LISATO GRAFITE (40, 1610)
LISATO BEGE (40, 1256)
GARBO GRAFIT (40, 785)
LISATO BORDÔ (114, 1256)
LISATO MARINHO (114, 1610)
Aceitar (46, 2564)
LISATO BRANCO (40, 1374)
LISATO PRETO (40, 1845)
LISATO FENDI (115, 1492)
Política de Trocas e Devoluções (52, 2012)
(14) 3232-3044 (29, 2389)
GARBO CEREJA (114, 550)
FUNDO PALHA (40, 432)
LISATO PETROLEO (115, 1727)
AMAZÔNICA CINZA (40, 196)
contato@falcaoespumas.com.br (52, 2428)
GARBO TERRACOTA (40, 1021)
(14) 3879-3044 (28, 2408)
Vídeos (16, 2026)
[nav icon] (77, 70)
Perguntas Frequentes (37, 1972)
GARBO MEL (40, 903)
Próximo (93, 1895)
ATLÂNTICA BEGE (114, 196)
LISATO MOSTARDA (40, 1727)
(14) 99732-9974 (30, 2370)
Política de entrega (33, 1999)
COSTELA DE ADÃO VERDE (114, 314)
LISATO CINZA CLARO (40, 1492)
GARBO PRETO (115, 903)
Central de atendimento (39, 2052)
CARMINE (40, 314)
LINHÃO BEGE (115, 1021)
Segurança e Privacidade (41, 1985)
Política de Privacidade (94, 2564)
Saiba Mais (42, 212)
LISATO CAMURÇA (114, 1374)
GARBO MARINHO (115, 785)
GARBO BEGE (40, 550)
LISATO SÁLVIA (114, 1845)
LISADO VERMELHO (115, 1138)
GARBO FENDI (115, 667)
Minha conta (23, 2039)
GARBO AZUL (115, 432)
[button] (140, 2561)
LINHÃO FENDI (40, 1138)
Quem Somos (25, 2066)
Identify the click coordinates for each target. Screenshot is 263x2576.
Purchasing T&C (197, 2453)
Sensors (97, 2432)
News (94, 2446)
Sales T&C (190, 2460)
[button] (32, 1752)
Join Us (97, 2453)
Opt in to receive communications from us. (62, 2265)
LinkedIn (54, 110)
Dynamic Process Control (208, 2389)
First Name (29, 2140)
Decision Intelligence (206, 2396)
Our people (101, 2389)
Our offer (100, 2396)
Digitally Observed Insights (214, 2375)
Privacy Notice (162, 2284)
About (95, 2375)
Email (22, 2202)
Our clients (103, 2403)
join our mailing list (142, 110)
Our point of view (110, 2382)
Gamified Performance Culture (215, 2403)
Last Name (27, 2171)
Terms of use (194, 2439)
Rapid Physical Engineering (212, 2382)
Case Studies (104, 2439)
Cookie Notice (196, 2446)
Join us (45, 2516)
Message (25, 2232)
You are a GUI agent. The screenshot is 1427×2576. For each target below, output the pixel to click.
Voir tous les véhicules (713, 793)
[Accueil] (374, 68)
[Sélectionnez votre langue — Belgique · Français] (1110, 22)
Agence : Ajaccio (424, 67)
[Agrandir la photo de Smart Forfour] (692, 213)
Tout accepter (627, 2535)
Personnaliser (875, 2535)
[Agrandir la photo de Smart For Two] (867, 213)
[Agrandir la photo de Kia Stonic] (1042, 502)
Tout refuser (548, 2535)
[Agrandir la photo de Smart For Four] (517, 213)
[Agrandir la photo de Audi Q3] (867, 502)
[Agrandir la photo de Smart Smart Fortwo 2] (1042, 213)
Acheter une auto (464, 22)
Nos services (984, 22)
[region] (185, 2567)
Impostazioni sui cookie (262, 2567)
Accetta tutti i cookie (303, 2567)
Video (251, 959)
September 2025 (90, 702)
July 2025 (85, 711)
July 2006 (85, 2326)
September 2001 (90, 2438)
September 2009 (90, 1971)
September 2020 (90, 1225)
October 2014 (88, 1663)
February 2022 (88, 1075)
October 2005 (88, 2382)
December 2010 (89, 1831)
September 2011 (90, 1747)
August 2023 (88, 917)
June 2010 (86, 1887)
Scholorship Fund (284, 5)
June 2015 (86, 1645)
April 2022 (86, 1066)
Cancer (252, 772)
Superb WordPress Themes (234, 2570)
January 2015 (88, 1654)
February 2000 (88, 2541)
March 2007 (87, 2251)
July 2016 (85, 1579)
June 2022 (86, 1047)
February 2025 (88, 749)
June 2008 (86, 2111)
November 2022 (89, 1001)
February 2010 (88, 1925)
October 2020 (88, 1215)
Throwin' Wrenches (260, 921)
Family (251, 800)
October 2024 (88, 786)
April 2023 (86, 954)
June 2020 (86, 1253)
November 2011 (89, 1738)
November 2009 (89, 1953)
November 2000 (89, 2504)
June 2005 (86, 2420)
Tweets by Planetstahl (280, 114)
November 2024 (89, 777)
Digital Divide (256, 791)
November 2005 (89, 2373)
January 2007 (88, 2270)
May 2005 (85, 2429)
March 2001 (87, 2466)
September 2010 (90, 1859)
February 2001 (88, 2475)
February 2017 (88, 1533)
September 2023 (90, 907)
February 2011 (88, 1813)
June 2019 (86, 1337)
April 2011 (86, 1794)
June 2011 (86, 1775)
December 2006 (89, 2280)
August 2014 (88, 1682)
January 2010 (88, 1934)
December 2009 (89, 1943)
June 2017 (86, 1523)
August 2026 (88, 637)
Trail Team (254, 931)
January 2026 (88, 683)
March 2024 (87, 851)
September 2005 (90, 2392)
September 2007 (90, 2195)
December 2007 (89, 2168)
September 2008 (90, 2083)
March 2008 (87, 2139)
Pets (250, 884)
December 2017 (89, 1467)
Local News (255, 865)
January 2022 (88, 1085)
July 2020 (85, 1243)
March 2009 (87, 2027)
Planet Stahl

> [Your goal]
Write down again the exact lines running from the beginning of the data to the line containing "Minha conta (23, 2039)", with both ends included.

> [Response]
LISATO GRAFITE (40, 1610)
LISATO BEGE (40, 1256)
GARBO GRAFIT (40, 785)
LISATO BORDÔ (114, 1256)
LISATO MARINHO (114, 1610)
Aceitar (46, 2564)
LISATO BRANCO (40, 1374)
LISATO PRETO (40, 1845)
LISATO FENDI (115, 1492)
Política de Trocas e Devoluções (52, 2012)
(14) 3232-3044 (29, 2389)
GARBO CEREJA (114, 550)
FUNDO PALHA (40, 432)
LISATO PETROLEO (115, 1727)
AMAZÔNICA CINZA (40, 196)
contato@falcaoespumas.com.br (52, 2428)
GARBO TERRACOTA (40, 1021)
(14) 3879-3044 (28, 2408)
Vídeos (16, 2026)
[nav icon] (77, 70)
Perguntas Frequentes (37, 1972)
GARBO MEL (40, 903)
Próximo (93, 1895)
ATLÂNTICA BEGE (114, 196)
LISATO MOSTARDA (40, 1727)
(14) 99732-9974 (30, 2370)
Política de entrega (33, 1999)
COSTELA DE ADÃO VERDE (114, 314)
LISATO CINZA CLARO (40, 1492)
GARBO PRETO (115, 903)
Central de atendimento (39, 2052)
CARMINE (40, 314)
LINHÃO BEGE (115, 1021)
Segurança e Privacidade (41, 1985)
Política de Privacidade (94, 2564)
Saiba Mais (42, 212)
LISATO CAMURÇA (114, 1374)
GARBO MARINHO (115, 785)
GARBO BEGE (40, 550)
LISATO SÁLVIA (114, 1845)
LISADO VERMELHO (115, 1138)
GARBO FENDI (115, 667)
Minha conta (23, 2039)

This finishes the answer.